Hasard du calendrier encore, ce scrutin du 11 octobre devait coïncider avec celui du Burkina Faso, jusqu’à ce que la récente et tragique aventure du général Dienderé et de ses hommes du Régiment de la sécurité présidentielle bouleverse l’agenda burkinabé, rappelant avec force combien l’impunité est cause d’instabilité et combien l’amnistie n’est plus acceptable, au pays des Hommes intègres comme ailleurs en Afrique.
Hasard du calendrier enfin, cette élection qui devra confirmer que la Guinée est résolument engagée sur la voie de la démocratie et de l’État de droit, intervient alors que le dossier judiciaire visant les responsables des crimes du 28 septembre semble toucher au but, après l’inculpation de l’ancien capitaine Moussa Dadis Camara et les progrès importants réalisés au cours des derniers mois.

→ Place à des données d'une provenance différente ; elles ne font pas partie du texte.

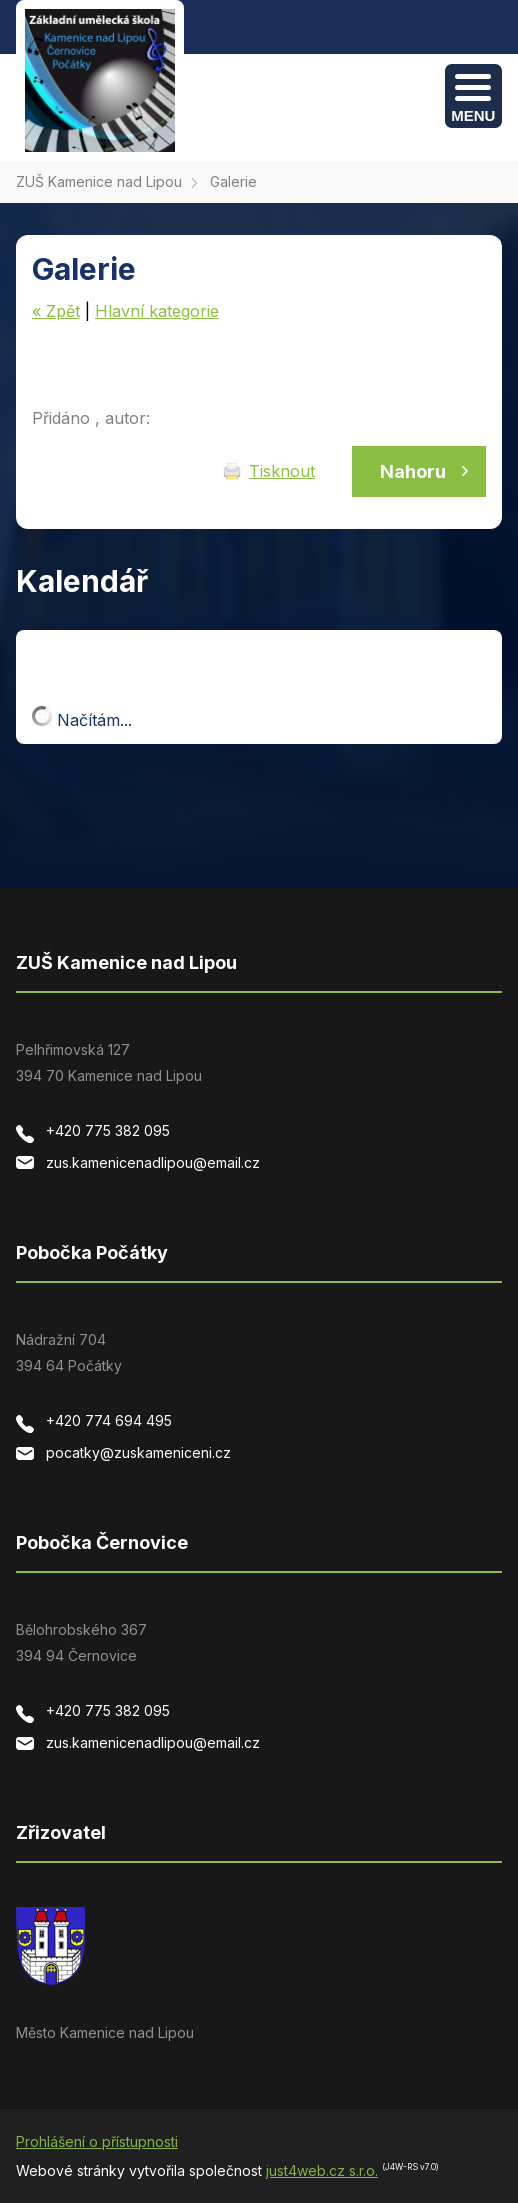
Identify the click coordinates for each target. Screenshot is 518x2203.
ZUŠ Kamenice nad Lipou (99, 181)
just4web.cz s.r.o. (322, 2170)
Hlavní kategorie (157, 311)
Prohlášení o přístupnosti (97, 2141)
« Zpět (56, 311)
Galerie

Les victimes de ce massacre ont craint pendant un temps que ces crimes demeurent impunis et s’ajoutent ainsi à la longue liste des violations des droits humains commises en Guinée restées sans suite, à la faveur d’arrangements politiques ou d’une justice longtemps aux ordres. Désormais, les 400 personnes que représentent devant la justice la FIDH et l’Organisation guinéenne de défense des droits de l’Homme (OGDH) aux côtés de l’Association des victimes du 28 septembre (AVIPA), attendent de pied ferme un procès qui aura valeur d’exemple pour la lutte contre l’impunité sur le continent.
Détermination de la société civile
Le rôle de la société civile aura été déterminant, tant dans la procédure judiciaire que pour lever les pesanteurs politiques qui se sont parfois présentées. Cela vaut aujourd’hui à Asmaou Diallo, présidente de l’AVIPA, d’être nommée pour le prestigieux prix Martin Ennals, qui sera attribué à Genève le 6 octobre et qui récompenserait à juste titre l’inlassable travail d’accompagnement et de soutien aux victimes fourni par l’AVIPA depuis 6 ans.
La volonté politique a, elle aussi, été centrale. Longtemps ralentie par le manque de soutien aux magistrats instructeurs, la procédure s’est accélérée avec l’arrivée d’un ministre de la justice, Cheick Sako, qui a fait de ce dossier l’un de ses principaux engagements.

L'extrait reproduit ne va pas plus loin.